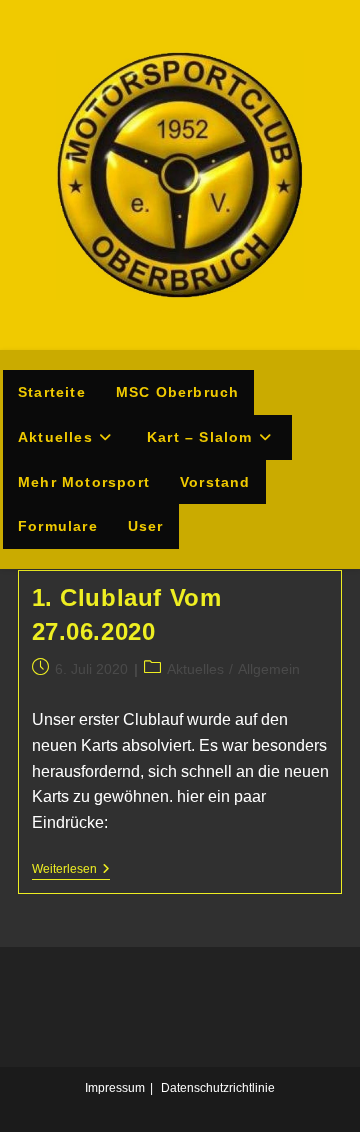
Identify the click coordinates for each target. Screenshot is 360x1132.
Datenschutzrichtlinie (218, 1088)
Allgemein (269, 669)
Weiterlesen (71, 870)
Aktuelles (195, 669)
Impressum (115, 1088)
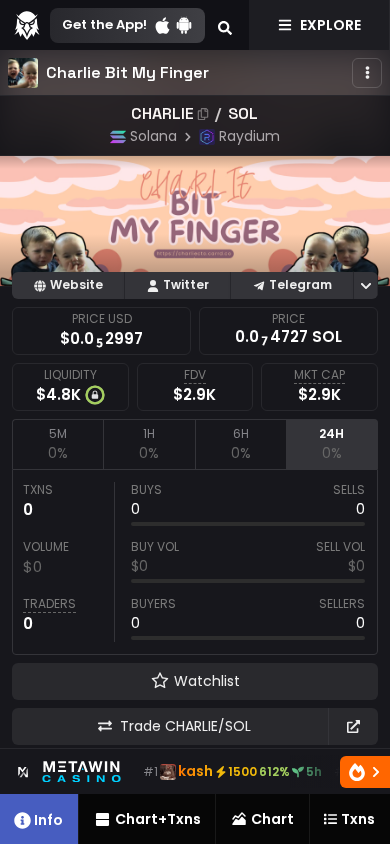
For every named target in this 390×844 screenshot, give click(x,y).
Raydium (249, 136)
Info (48, 820)
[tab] (57, 444)
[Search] (225, 25)
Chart (272, 819)
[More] (367, 73)
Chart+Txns (158, 819)
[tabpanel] (195, 562)
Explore (330, 25)
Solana (153, 136)
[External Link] (353, 726)
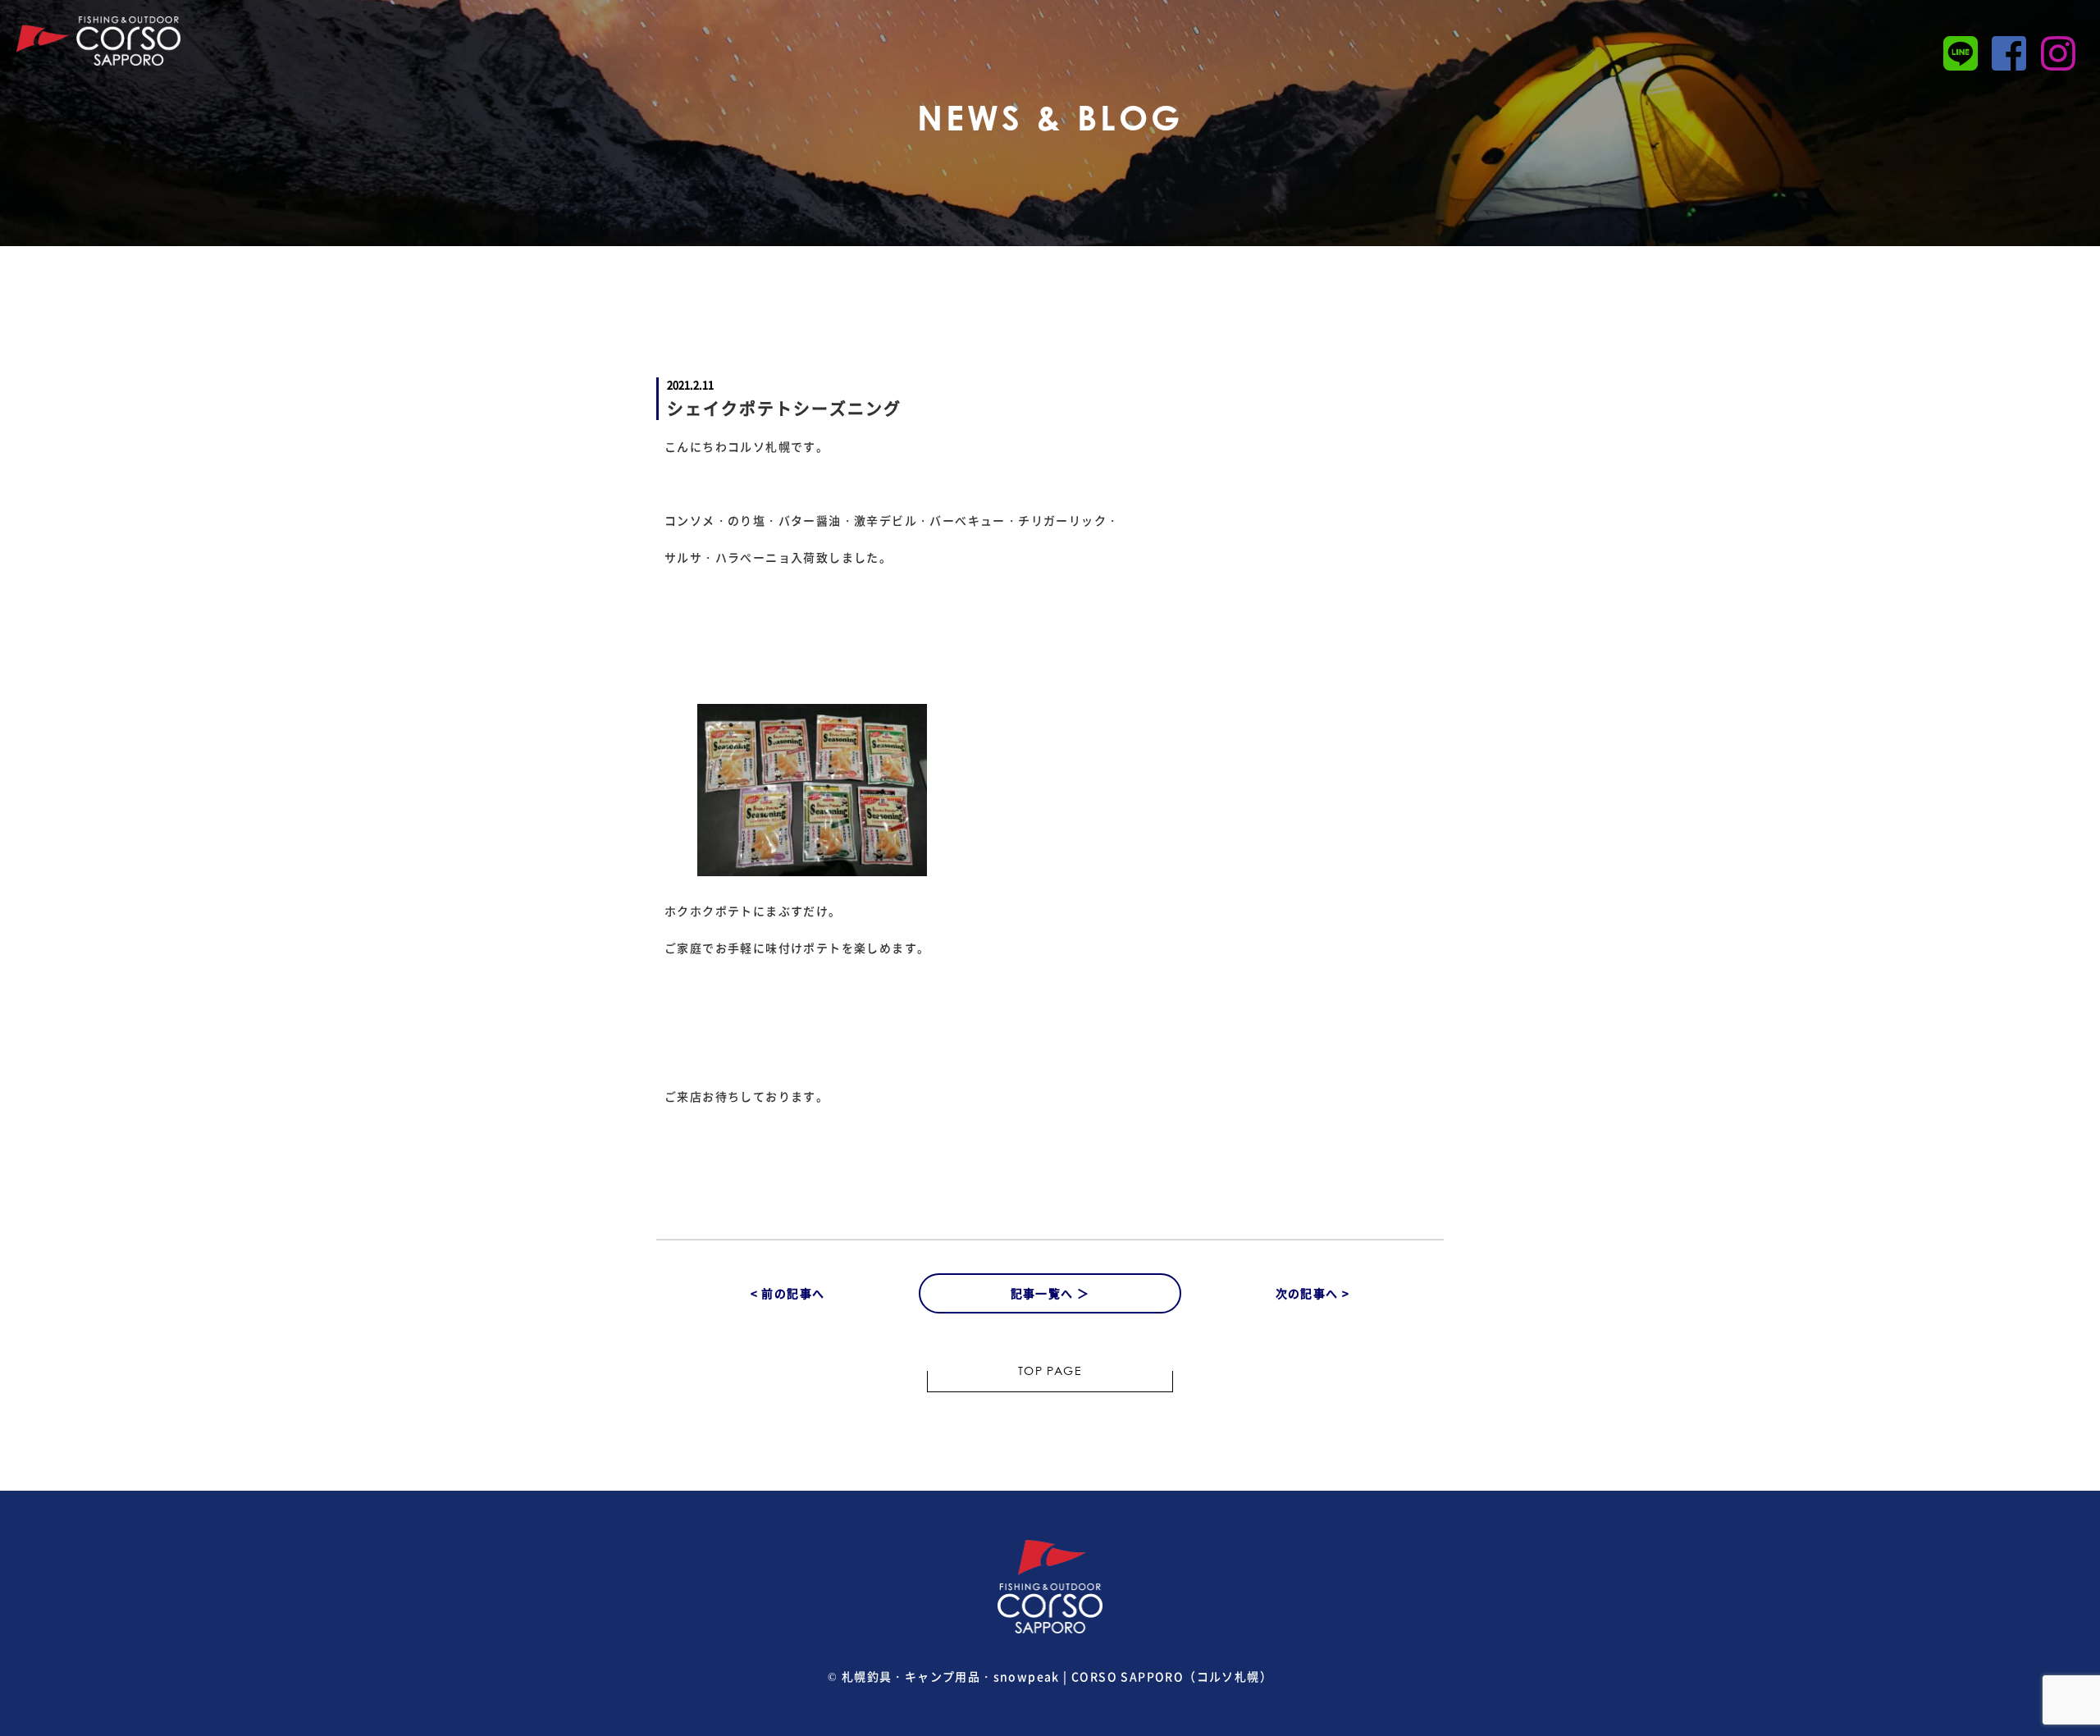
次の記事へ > (1313, 1293)
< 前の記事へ (788, 1293)
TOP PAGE (1050, 1372)
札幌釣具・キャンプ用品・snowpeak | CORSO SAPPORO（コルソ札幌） (1057, 1676)
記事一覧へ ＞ (1050, 1293)
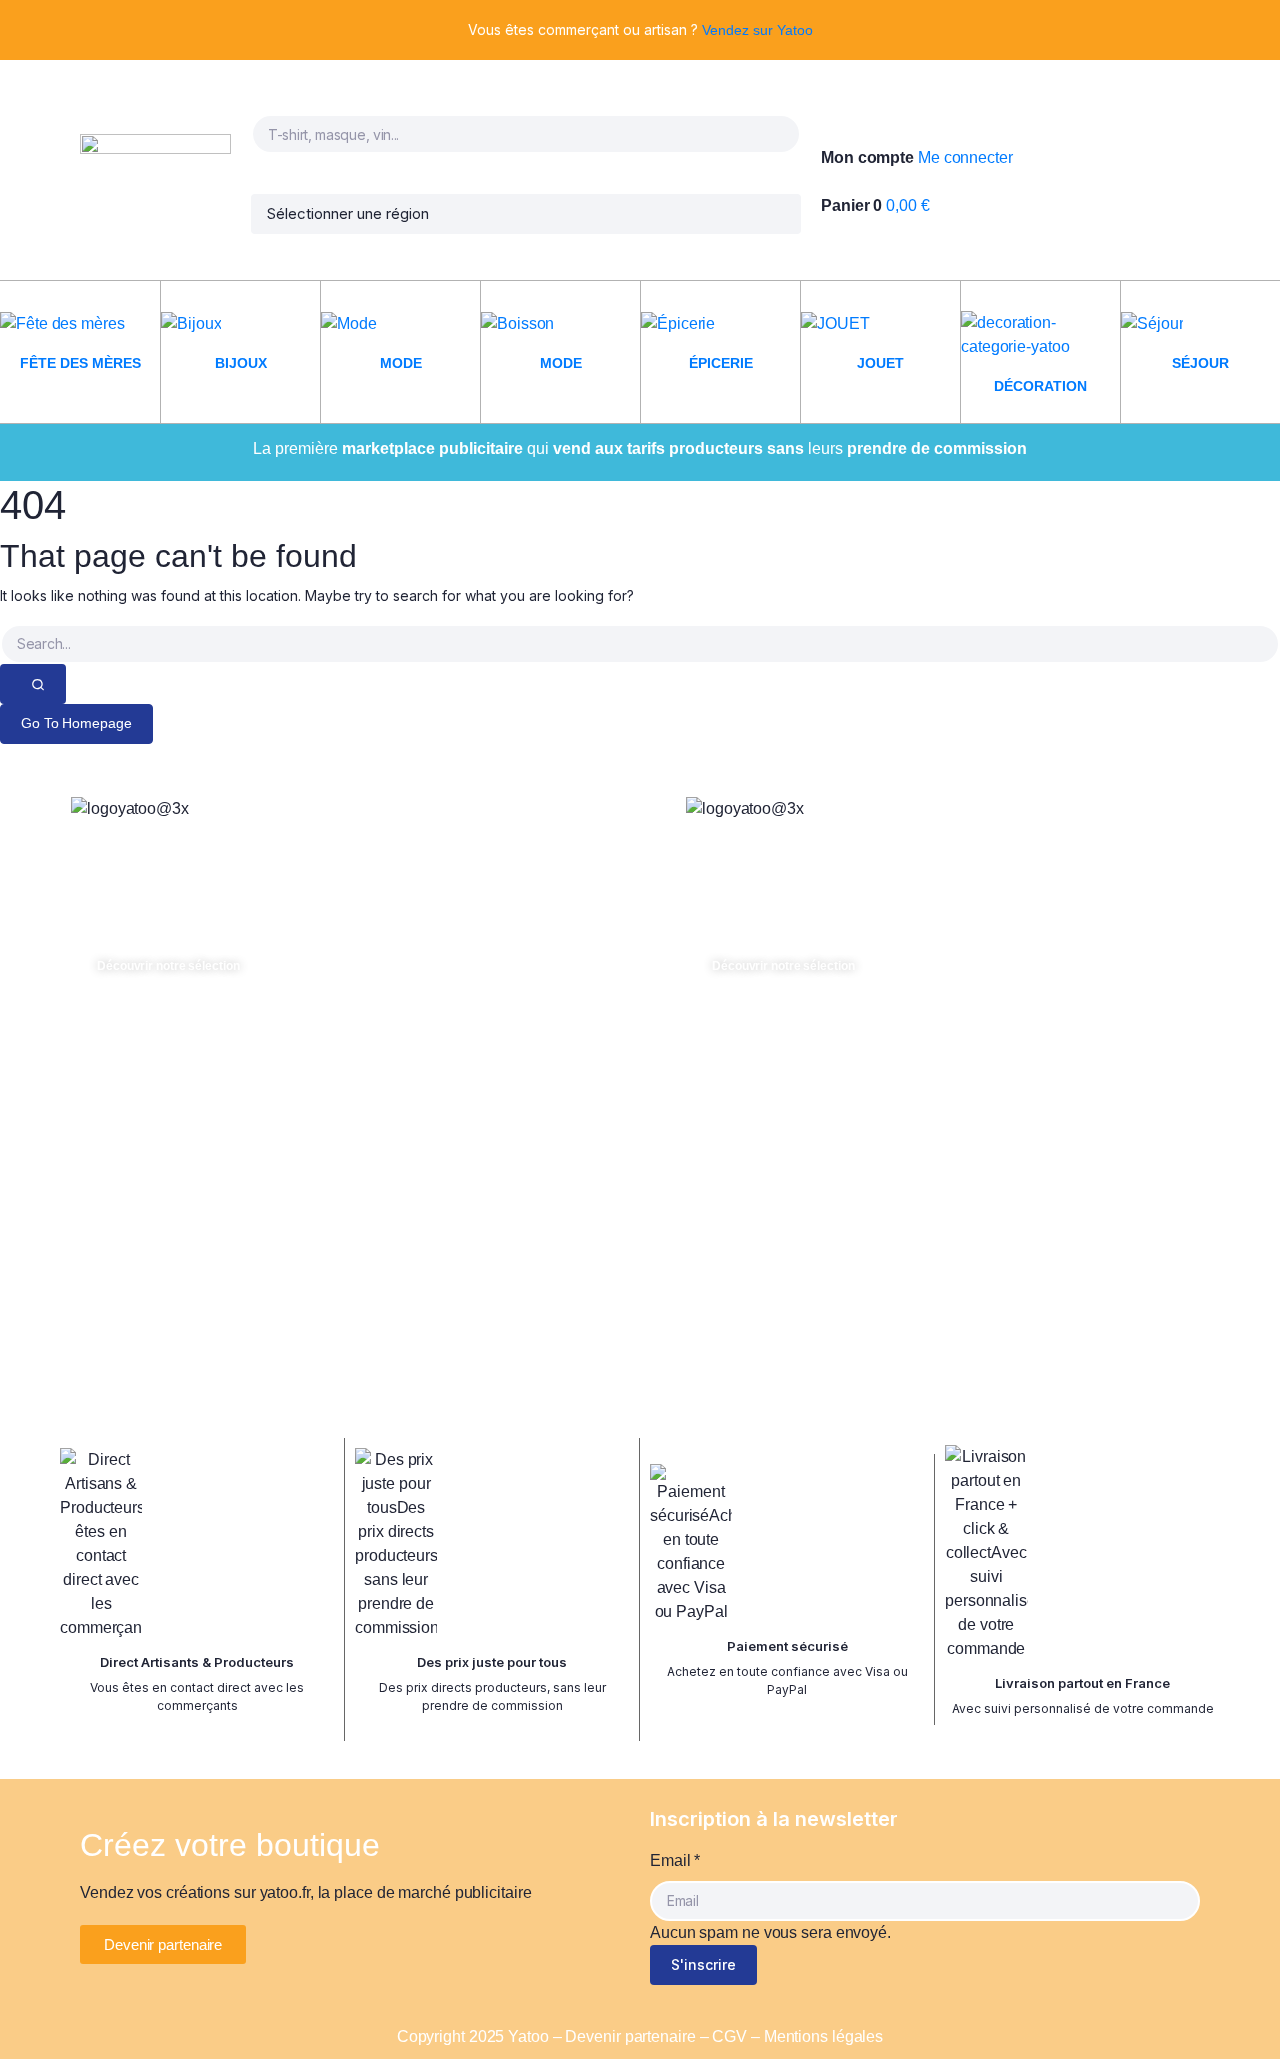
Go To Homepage (76, 723)
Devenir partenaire (630, 2036)
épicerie (721, 363)
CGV (729, 2036)
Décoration (1040, 386)
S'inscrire (703, 1964)
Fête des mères (80, 363)
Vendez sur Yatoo (757, 30)
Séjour (1200, 363)
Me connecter (965, 157)
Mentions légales (823, 2036)
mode (401, 363)
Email (675, 1860)
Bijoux (241, 363)
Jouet (880, 363)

******

### [YOUR OBJECTIVE]
Take the line holding "épicerie (721, 363)" and all lines after it through the end of the data, and set them down exactly.

### [TASK RESPONSE]
épicerie (721, 363)
CGV (729, 2036)
Décoration (1040, 386)
S'inscrire (703, 1964)
Fête des mères (80, 363)
Vendez sur Yatoo (757, 30)
Séjour (1200, 363)
Me connecter (965, 157)
Mentions légales (823, 2036)
mode (401, 363)
Email (675, 1860)
Bijoux (241, 363)
Jouet (880, 363)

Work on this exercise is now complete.